* **Cosa fare**: Ricopia fedelmente il passo del testo sulla decisione della Corte costituzionale, cominciando dalle parole che contengono "La Corte Costituzionale, tuttavia, ritiene" e fermandoti dopo "dei tributi regionali.".

* **Estratto della pagina**:
::::::::

Sotto un ulteriore profilo di censura, il previsto versamento per cassa al bilancio dello Stato, secondo la ricorrente, violerebbe il principio di autonomia finanziaria e solidarietà territoriale garantiti dagli artt. 114 e 119 Cost., dal momento che comporterebbe da parte dello Stato l’accertamento di una nuova entrata senza che sia indicata la destinazione di tali risorse.
Anche in questo caso, però, la Corte Costituzionale non ritiene fondato il motivo, in quanto il meccanismo che richiede alla Regione di versare l’importo dovuto al bilancio statale si dimostra funzionale a conseguire con certezza l’obiettivo di contenimento della spesa pubblica ai fini dei saldi di finanza pubblica, lasciando, allo stesso tempo, all’autonomia regionale un’adeguata facoltà di individuare su quali ambiti gestionali e specifici interventi ridurre gli stanziamenti di spesa.
Dalla Regione Campania viene, poi, lamentata - in riferimento agli artt. 3 e 97 Cost. – l’illegittimità costituzionale dell’imposizione del contributo alla finanza pubblica anche alle Regioni in piano di rientro da un disavanzo di amministrazione, che vedrebbero, a causa del richiamato riversamento, ancor più ridotte le proprie disponibilità di cassa, in aggiunta ai vincoli legati al recupero della situazione economica citata.
La Corte Costituzionale, tuttavia, ritiene che - in ossequio al principio di responsabilità finanziaria - a fronte degli obblighi euro-unitari disposti verso tutti gli enti della finanza pubblica allargata, non pare certamente opponibile la contingente situazione dell’ente territoriale in disavanzo.
Non risulta condivisibile neanche l’opinione per cui l’articolo censurato delineerebbe una forma di illegittima sottrazione e appropriazione di risorse regionali da parte dello Stato, dal momento che, in caso di mancato versamento, lo stesso andrà esclusivamente a decurtare i propri trasferimenti alla Regione, non incidendo, pertanto, sui gettiti dei tributi regionali.
Da ultimo, il ricorso lamenta la contrarietà della misura rispetto agli articoli 3 e 119 Cost. nella parte in cui stabilisce che, in caso di mancato versamento del contributo da parte delle Regioni nel termine stabilito, il relativo importo possa essere recuperato dallo Stato anche riducendo le risorse destinate al finanziamento dei Servizi sanitari regionali e alle politiche sociali e della famiglia.
In questo caso, la Corte riconosce la fondatezza della censura, in quanto - come affermato nella sent. 275/2016 - «[è] la garanzia dei diritti incomprimibili ad incidere sul bilancio, e non l’equilibrio di questo a condizionarne la doverosa erogazione». Da questo principio deriva che il diritto alla salute, coinvolgendo primarie esigenze della persona umana, non può essere sacrificato fintanto che esistono ulteriori risorse disponibili.

::::::::

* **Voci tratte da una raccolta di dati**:

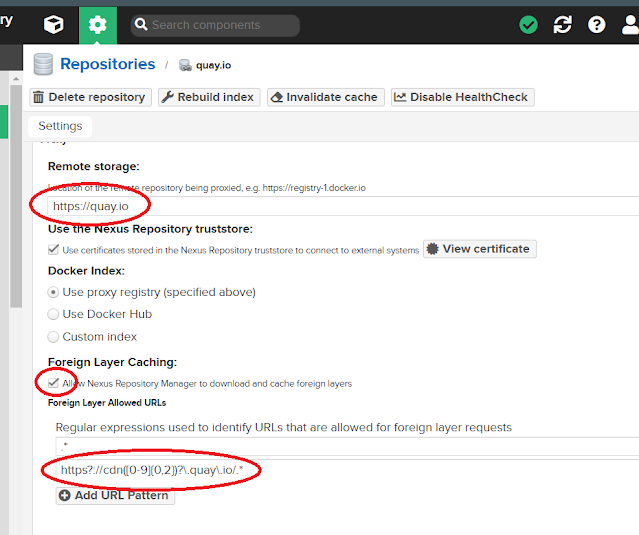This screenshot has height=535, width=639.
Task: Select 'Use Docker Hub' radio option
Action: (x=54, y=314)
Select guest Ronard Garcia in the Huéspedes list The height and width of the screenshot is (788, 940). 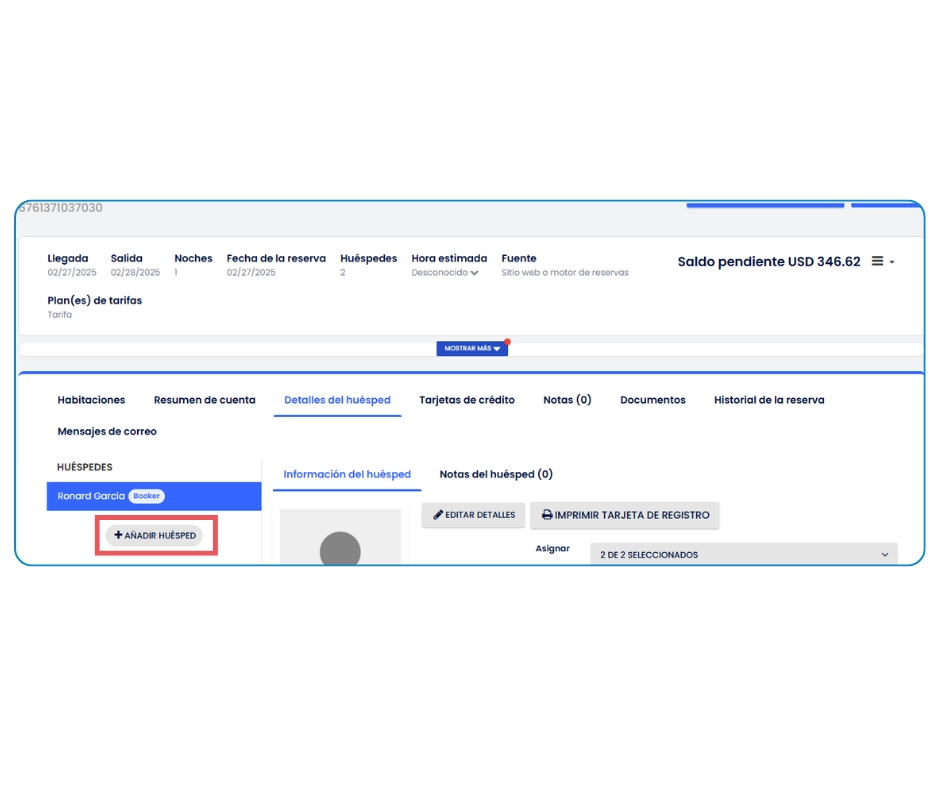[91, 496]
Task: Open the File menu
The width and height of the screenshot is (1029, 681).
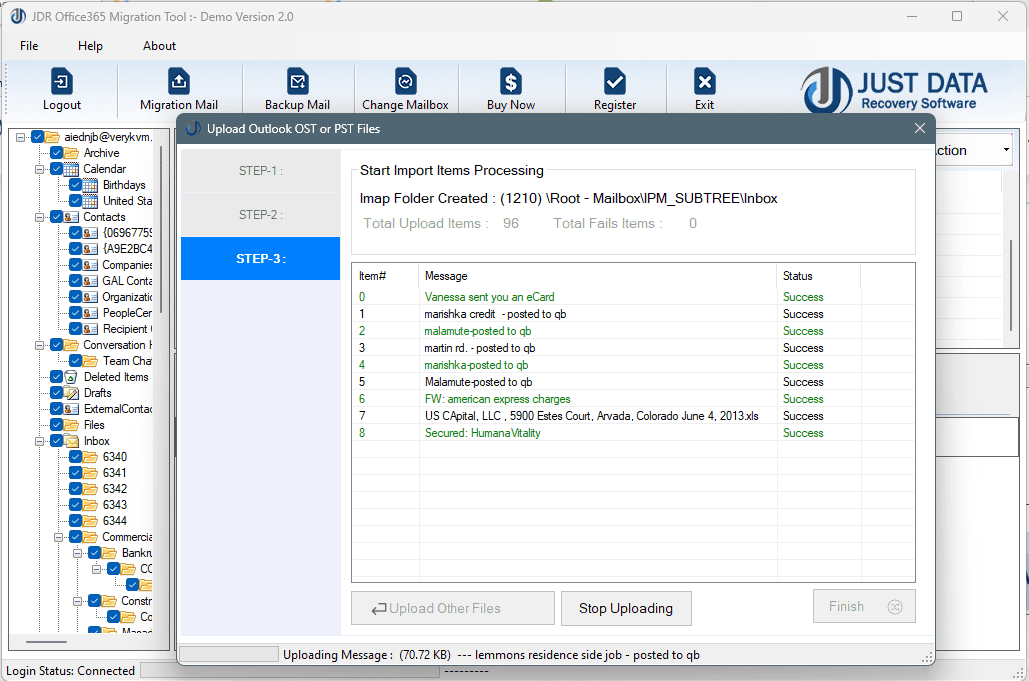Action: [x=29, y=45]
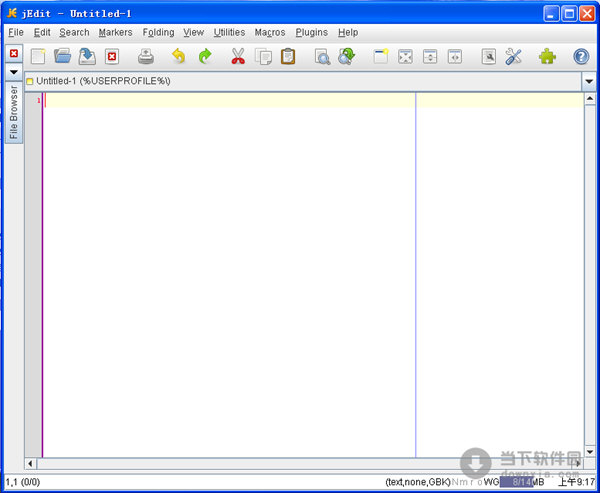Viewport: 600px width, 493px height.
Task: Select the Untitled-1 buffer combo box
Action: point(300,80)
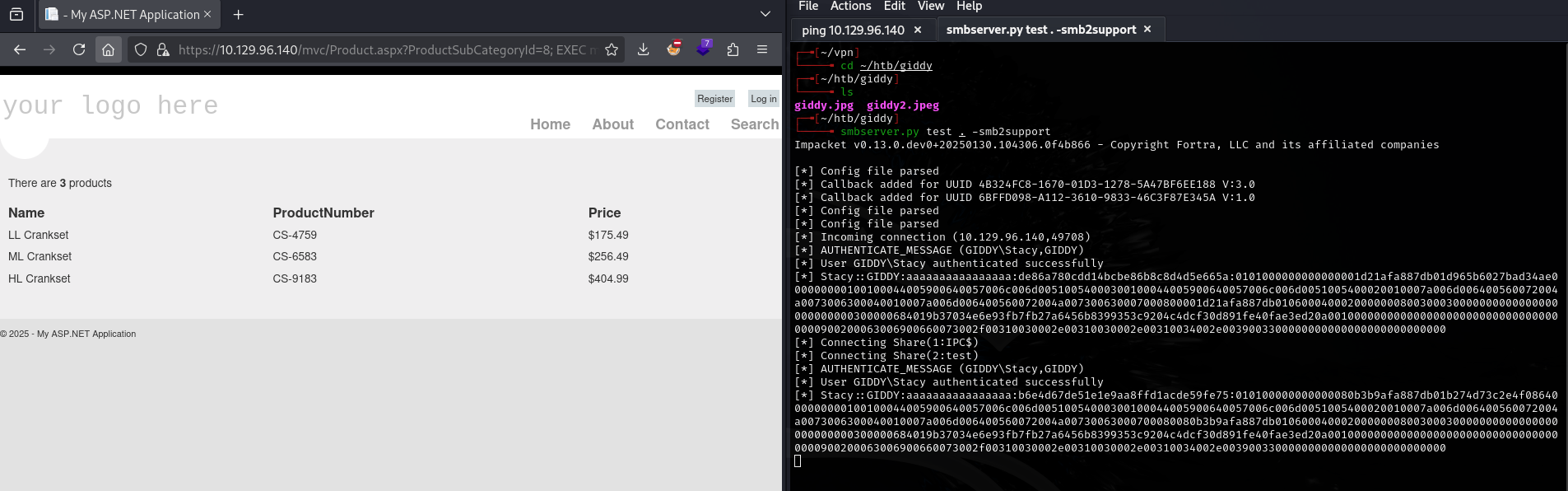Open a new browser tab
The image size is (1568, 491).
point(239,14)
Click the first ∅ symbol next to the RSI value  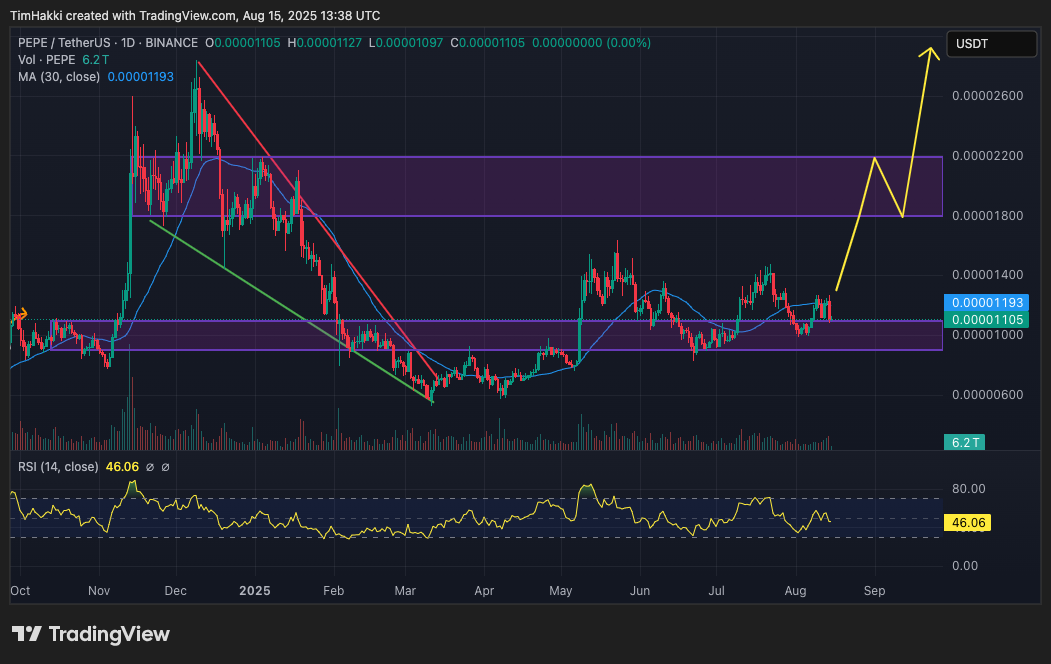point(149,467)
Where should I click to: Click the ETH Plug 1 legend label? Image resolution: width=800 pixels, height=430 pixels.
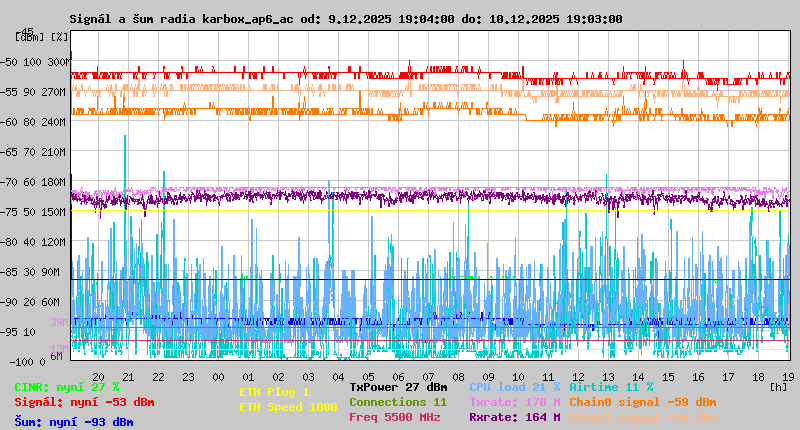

::::::::

* **Soluzione**:
La Corte Costituzionale, tuttavia, ritiene che - in ossequio al principio di responsabilità finanziaria - a fronte degli obblighi euro-unitari disposti verso tutti gli enti della finanza pubblica allargata, non pare certamente opponibile la contingente situazione dell’ente territoriale in disavanzo.
Non risulta condivisibile neanche l’opinione per cui l’articolo censurato delineerebbe una forma di illegittima sottrazione e appropriazione di risorse regionali da parte dello Stato, dal momento che, in caso di mancato versamento, lo stesso andrà esclusivamente a decurtare i propri trasferimenti alla Regione, non incidendo, pertanto, sui gettiti dei tributi regionali.